#### TASK PROMPT
Copy out the items below, putting "Where do I click to" wherever "Where should I click to" appears and leaving everything else unchanged.

— start —

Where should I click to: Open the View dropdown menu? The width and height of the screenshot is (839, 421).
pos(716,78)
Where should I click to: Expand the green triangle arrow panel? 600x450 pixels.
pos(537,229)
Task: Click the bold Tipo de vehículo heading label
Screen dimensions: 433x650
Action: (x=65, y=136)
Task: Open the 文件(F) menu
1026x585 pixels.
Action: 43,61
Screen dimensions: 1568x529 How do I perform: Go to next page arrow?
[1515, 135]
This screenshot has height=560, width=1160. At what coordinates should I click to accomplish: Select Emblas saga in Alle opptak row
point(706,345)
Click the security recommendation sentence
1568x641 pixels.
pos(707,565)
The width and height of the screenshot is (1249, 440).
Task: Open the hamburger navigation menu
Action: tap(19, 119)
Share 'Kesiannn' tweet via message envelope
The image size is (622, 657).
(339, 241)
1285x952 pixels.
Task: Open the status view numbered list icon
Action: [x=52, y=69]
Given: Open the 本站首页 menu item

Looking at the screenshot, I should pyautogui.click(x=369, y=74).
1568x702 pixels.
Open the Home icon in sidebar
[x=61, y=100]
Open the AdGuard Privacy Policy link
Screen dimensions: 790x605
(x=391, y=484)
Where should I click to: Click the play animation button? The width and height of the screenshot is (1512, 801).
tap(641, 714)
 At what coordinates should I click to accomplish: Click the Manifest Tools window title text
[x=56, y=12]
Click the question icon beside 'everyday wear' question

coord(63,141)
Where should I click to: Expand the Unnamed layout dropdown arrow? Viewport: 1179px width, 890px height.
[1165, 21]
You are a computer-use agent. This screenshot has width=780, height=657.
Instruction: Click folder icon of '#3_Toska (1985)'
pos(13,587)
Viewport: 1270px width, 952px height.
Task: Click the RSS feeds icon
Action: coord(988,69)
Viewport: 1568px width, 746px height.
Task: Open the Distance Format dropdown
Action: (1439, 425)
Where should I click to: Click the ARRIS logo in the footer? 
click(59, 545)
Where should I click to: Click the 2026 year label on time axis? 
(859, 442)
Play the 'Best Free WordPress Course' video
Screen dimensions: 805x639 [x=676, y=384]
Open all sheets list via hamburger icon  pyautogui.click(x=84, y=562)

— end —

#### REPLY TO THE TASK
Where do I click to: Open the View dropdown menu? The width and height of the screenshot is (839, 421).
pos(716,78)
Where do I click to: Expand the green triangle arrow panel? 600x450 pixels.
pos(537,229)
Task: Click the bold Tipo de vehículo heading label
Screen dimensions: 433x650
Action: (x=65, y=136)
Task: Open the 文件(F) menu
1026x585 pixels.
Action: 43,61
Screen dimensions: 1568x529 How do I perform: Go to next page arrow?
[1515, 135]
This screenshot has height=560, width=1160. At what coordinates should I click to accomplish: Select Emblas saga in Alle opptak row
point(706,345)
Click the security recommendation sentence
1568x641 pixels.
pos(707,565)
The width and height of the screenshot is (1249, 440).
Task: Open the hamburger navigation menu
Action: tap(19, 119)
Share 'Kesiannn' tweet via message envelope
The image size is (622, 657).
(339, 241)
1285x952 pixels.
Task: Open the status view numbered list icon
Action: [x=52, y=69]
Given: Open the 本站首页 menu item

Looking at the screenshot, I should pyautogui.click(x=369, y=74).
1568x702 pixels.
Open the Home icon in sidebar
[x=61, y=100]
Open the AdGuard Privacy Policy link
Screen dimensions: 790x605
(x=391, y=484)
Where do I click to: Click the play animation button? The width and height of the screenshot is (1512, 801).
tap(641, 714)
 At what coordinates should I click to accomplish: Click the Manifest Tools window title text
[x=56, y=12]
Click the question icon beside 'everyday wear' question

coord(63,141)
Where do I click to: Expand the Unnamed layout dropdown arrow? Viewport: 1179px width, 890px height.
[1165, 21]
You are a computer-use agent. This screenshot has width=780, height=657.
Instruction: Click folder icon of '#3_Toska (1985)'
pos(13,587)
Viewport: 1270px width, 952px height.
Task: Click the RSS feeds icon
Action: coord(988,69)
Viewport: 1568px width, 746px height.
Task: Open the Distance Format dropdown
Action: (1439, 425)
Where do I click to: Click the ARRIS logo in the footer? 
click(59, 545)
Where do I click to: Click the 2026 year label on time axis? 
(859, 442)
Play the 'Best Free WordPress Course' video
Screen dimensions: 805x639 [x=676, y=384]
Open all sheets list via hamburger icon  pyautogui.click(x=84, y=562)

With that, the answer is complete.